With permission from ESWI Flucentre. Originally published in Rapid Reference to Influenza, Second Edition, Elsevier, 2006

Influenza viruses are classified into the A, B and C groups. Influenza A and B are structurally similar surrounded with glycoprotein spikes of Hemagglutinin (HA) and Neuraminidase (NA), whereas the influenza C virus has a single surface glycoprotein known as Hemagglutinin-esterase-fusion. Influenza A viruses are classified further based on their surface glycoproteins HA and NA, making up several genetically distinct subtypes. Over the last 30 years human flu epidemics have been caused by influenza A H1N1 and H3N2, and influenza B.

Group A and B viruses cause regular epidemics of flu (seasonal flu) in humans and Group A viruses occasionally cause pandemics. Influenza viruses continuously evolve through: 

 -  antigenic drift (point mutations in genes that code the surface proteins hemagglutinin and neuraminidase). This process results in new strains of flu that emerge from year to year

  -  antigenic shift (genetic reassortment, where the influenza strain acquires the hemagglutinin and neuraminindase segment from an influenza virus of a different subtype). This occurs very occasionally and can result in a pandemic if the new virus is transmissible in humans. This occurred 3 times in the 20th century. On the 11th of June 2009 the WHO declared a new global pandemic of a new variant of H1N1 (swine flu), which was first isolated in humans in Mexico in the spring of 2009.
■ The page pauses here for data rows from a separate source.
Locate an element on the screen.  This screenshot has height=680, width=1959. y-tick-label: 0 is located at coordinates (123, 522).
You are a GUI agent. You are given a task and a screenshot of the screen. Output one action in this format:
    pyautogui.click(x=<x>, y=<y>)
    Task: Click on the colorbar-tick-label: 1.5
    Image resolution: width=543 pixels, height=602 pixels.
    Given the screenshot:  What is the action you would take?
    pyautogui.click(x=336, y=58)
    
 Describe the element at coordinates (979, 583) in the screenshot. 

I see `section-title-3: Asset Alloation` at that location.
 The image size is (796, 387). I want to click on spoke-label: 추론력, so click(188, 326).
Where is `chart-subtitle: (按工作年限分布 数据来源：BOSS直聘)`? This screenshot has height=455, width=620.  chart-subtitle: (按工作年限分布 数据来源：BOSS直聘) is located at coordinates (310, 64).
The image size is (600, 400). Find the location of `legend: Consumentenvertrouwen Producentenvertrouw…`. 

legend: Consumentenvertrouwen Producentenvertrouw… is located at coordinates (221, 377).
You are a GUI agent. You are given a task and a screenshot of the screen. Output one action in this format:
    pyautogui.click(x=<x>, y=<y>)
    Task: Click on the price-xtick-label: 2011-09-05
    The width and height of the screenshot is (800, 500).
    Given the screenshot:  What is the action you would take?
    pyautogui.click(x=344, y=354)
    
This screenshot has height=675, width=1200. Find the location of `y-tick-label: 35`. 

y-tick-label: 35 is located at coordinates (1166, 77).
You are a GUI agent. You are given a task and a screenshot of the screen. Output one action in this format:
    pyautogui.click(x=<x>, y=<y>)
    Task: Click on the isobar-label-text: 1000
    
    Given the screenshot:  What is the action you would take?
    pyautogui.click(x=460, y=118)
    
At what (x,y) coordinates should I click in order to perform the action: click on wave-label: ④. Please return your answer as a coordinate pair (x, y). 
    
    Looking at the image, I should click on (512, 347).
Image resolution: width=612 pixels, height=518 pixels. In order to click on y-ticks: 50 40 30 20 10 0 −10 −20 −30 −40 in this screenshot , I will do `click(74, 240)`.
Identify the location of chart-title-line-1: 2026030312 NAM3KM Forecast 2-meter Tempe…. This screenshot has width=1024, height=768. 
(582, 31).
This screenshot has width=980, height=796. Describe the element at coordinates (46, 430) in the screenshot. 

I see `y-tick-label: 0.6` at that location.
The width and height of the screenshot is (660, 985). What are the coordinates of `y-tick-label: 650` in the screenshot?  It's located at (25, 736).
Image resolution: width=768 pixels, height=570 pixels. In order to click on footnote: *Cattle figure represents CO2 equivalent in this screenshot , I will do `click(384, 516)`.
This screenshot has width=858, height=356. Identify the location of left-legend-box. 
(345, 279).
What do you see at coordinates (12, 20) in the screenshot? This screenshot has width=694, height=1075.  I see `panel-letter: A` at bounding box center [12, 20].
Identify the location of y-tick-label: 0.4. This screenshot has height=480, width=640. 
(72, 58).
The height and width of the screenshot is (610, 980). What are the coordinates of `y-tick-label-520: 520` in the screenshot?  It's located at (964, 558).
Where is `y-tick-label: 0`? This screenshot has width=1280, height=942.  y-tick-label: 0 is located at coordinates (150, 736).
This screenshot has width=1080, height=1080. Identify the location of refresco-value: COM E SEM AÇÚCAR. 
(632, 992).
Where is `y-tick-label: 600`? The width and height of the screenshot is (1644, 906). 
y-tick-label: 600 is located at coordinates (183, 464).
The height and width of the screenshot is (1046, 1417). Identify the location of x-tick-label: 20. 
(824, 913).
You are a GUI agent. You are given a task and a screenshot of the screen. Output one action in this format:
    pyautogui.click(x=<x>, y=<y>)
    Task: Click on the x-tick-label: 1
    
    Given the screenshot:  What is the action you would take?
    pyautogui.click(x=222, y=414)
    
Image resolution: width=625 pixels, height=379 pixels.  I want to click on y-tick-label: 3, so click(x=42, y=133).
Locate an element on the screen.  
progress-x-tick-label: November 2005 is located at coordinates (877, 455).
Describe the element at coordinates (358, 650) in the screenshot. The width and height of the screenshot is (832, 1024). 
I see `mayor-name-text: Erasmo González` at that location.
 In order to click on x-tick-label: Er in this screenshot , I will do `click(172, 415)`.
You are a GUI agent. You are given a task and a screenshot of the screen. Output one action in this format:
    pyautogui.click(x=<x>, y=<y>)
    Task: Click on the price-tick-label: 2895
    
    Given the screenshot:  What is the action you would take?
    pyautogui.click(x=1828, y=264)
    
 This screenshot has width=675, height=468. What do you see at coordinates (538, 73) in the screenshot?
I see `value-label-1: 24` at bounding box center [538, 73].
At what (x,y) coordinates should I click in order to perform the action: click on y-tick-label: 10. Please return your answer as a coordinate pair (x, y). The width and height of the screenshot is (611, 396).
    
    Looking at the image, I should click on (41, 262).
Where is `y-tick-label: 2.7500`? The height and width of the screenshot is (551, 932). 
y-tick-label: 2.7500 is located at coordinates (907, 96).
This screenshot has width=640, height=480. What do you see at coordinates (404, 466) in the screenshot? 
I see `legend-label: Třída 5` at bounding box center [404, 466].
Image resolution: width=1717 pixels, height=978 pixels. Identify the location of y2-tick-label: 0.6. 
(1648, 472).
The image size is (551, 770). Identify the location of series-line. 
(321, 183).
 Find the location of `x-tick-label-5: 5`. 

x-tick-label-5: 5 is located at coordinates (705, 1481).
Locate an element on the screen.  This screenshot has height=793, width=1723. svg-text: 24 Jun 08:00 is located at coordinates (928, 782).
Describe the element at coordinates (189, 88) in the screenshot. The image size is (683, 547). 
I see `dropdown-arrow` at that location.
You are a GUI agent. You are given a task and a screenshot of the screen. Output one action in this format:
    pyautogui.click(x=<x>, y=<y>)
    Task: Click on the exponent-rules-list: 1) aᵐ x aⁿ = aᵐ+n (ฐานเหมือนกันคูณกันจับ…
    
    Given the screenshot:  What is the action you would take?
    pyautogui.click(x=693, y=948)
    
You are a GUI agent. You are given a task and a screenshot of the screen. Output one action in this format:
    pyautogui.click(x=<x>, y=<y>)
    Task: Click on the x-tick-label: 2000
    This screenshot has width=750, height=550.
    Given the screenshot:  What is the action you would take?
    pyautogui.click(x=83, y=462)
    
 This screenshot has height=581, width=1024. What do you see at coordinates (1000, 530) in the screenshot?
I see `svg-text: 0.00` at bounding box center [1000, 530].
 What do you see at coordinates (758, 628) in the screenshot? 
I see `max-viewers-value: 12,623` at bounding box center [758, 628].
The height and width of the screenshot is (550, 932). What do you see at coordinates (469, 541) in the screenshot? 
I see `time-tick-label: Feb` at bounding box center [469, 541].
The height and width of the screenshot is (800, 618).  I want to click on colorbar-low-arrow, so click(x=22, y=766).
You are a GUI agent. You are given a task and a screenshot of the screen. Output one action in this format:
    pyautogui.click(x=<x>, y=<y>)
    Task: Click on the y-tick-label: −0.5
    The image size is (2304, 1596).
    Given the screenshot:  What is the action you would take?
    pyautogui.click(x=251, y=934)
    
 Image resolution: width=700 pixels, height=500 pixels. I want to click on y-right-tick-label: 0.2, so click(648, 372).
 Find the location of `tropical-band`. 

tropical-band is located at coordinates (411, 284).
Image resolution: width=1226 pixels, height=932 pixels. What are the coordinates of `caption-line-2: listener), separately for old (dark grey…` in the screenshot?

Direct human-to-human transmission occurs by ingestion/inhalation of contaminated respiratory secretions. When an infected individual coughs/sneezes the virus escapes via aerosols thereby enabling a healthy individual to become infected when he comes into contact with the contaminated air or surface. Using a handkerchief can transfer virus to the hands, and so it can be passed on by touch.


Most people recover from influenza within 1-2 weeks. Infection is often characterised by

  • Chills  
  • Sudden onset of high fever (38 - 39 ºC)  
  • Headache  
  • Cough  
  • Sore throat  
  • Runny nose
  • Muscle pain

Death from influenza can occur, usually in the elderly and frail. It is often associated with secondary bacterial infections caused by Staphylococcus aureus, Streptococcus pneumonia and Haemophilus influenza.